I use similar codes to create the graph object for the Trump’s speeches.
trump_graph <- as_tbl_graph(as.matrix(trump_fcm), directed = FALSE) %>%
mutate(centrality = centrality_degree())
trump_graph<-trump_graph%>%
filter(centrality > 200)
trump_graph# A tbl_graph: 43 nodes and 714 edges
#
# An undirected multigraph with 1 component
#
# Node Data: 43 × 2 (active)
name centrality
<chr> <dbl>
1 thank 388
2 much 251
3 president 201
4 congress 322
5 first 286
6 united 360
7 states 364
8 citizens 246
9 america 521
10 tonight 480
# ℹ 33 more rows
#
# Edge Data: 714 × 3
from to weight
<int> <int> <dbl>
1 1 1 56
2 1 2 60
3 1 3 9
# ℹ 711 more rows
3.4 Visualizing the networks
Finally, we can visualize the WCNs using ggraph.
ggraph(obama_graph, layout = "fr") +
geom_edge_link(aes(edge_alpha = weight), # the strength of the co-occurrence
show.legend = FALSE) +
geom_node_point(aes(size = centrality), # use size to show the degree centrality of each word
color = "#1A85FF", show.legend = FALSE) +
geom_node_text(aes(label = name), size=5,
repel = TRUE, # avoid overlap of labels
max.overlaps = 50) # This is useful for visualizing a large and dense network.
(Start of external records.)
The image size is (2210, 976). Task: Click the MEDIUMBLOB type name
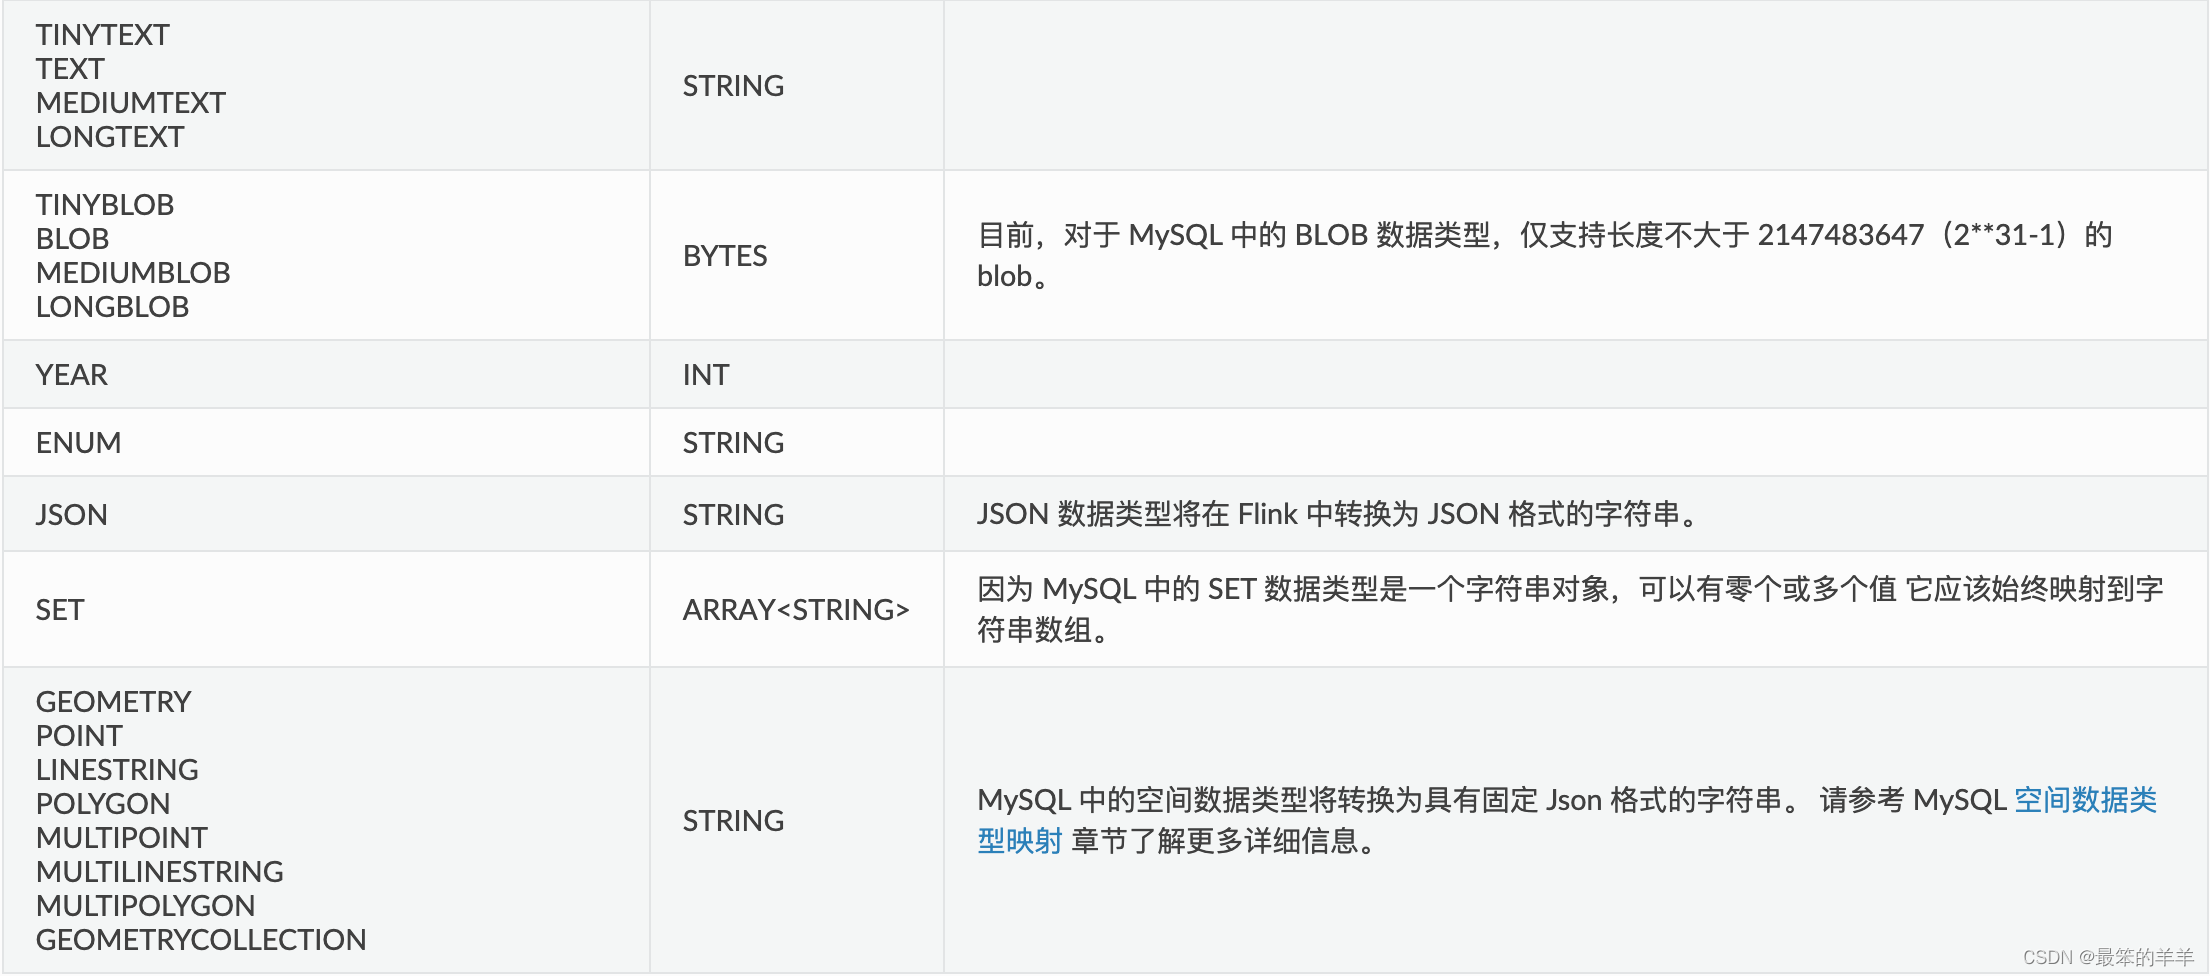click(x=133, y=273)
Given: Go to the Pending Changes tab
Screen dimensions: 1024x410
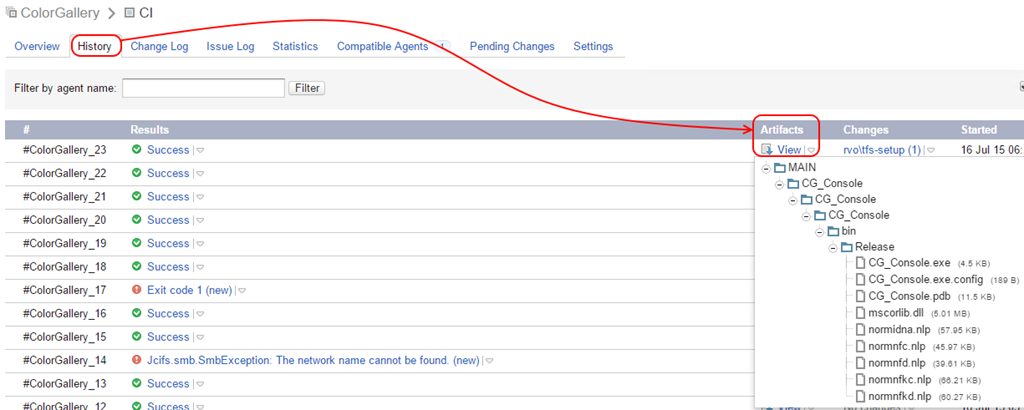Looking at the screenshot, I should click(511, 46).
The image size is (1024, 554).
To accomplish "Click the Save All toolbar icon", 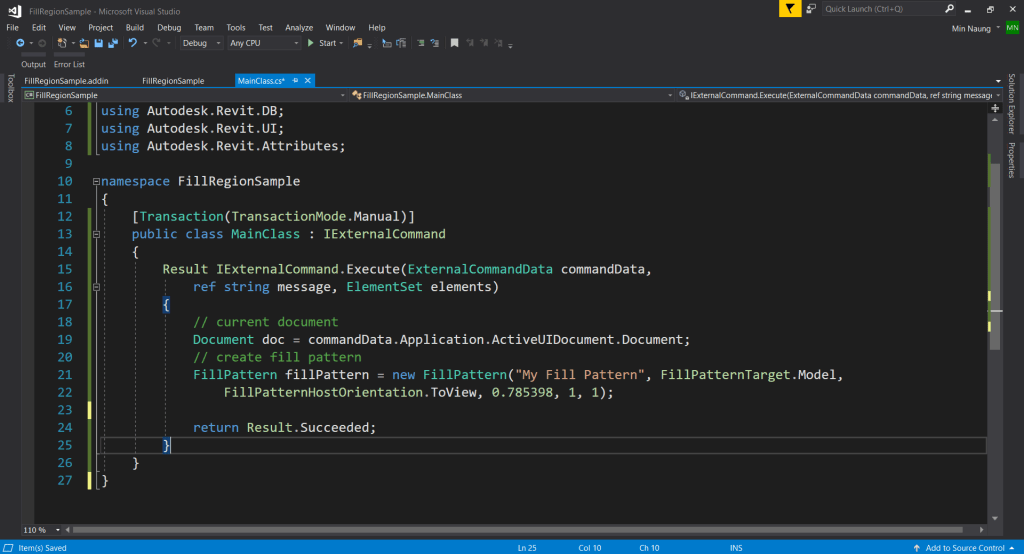I will click(113, 43).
A higher value to allow for more overlapping labels if needed.
+
ggtitle("Obama's SOTU Word Co-occurrence Network")
ggraph(trump_graph, layout = "fr") +
geom_edge_link(aes(edge_alpha = weight), show.legend = FALSE) +
geom_node_point(aes(size = centrality), color = "#D41159", show.legend = FALSE) +
geom_node_text(aes(label = name), size=5,repel = TRUE, max.overlaps = 50) +
ggtitle("Trump's SOTU Word Co-occurrence Network")
Unsurprisingly, both presidents’ speeches emphasize America. Any unique patterns in rhetorical style, policy focus, and overarching themes you may observe?
You might recall that we learned how to draw word clouds in the previous Section 3a of the Text-as-data module. WCNs and word clouds are both great visualization tools to show patterns in documents. What are the differences in their applications? Studying the co-occurrence of words, rather than just their individual frequencies, allows us to understand the context and relationships between words. While word frequency provides information about the importance or prominence of individual words, co-occurrence analysis reveals how words are used together and the themes or topics they form. Further, we can use network analysis to gain insights into the semantic structures of the text by examining the co-occurrence patterns.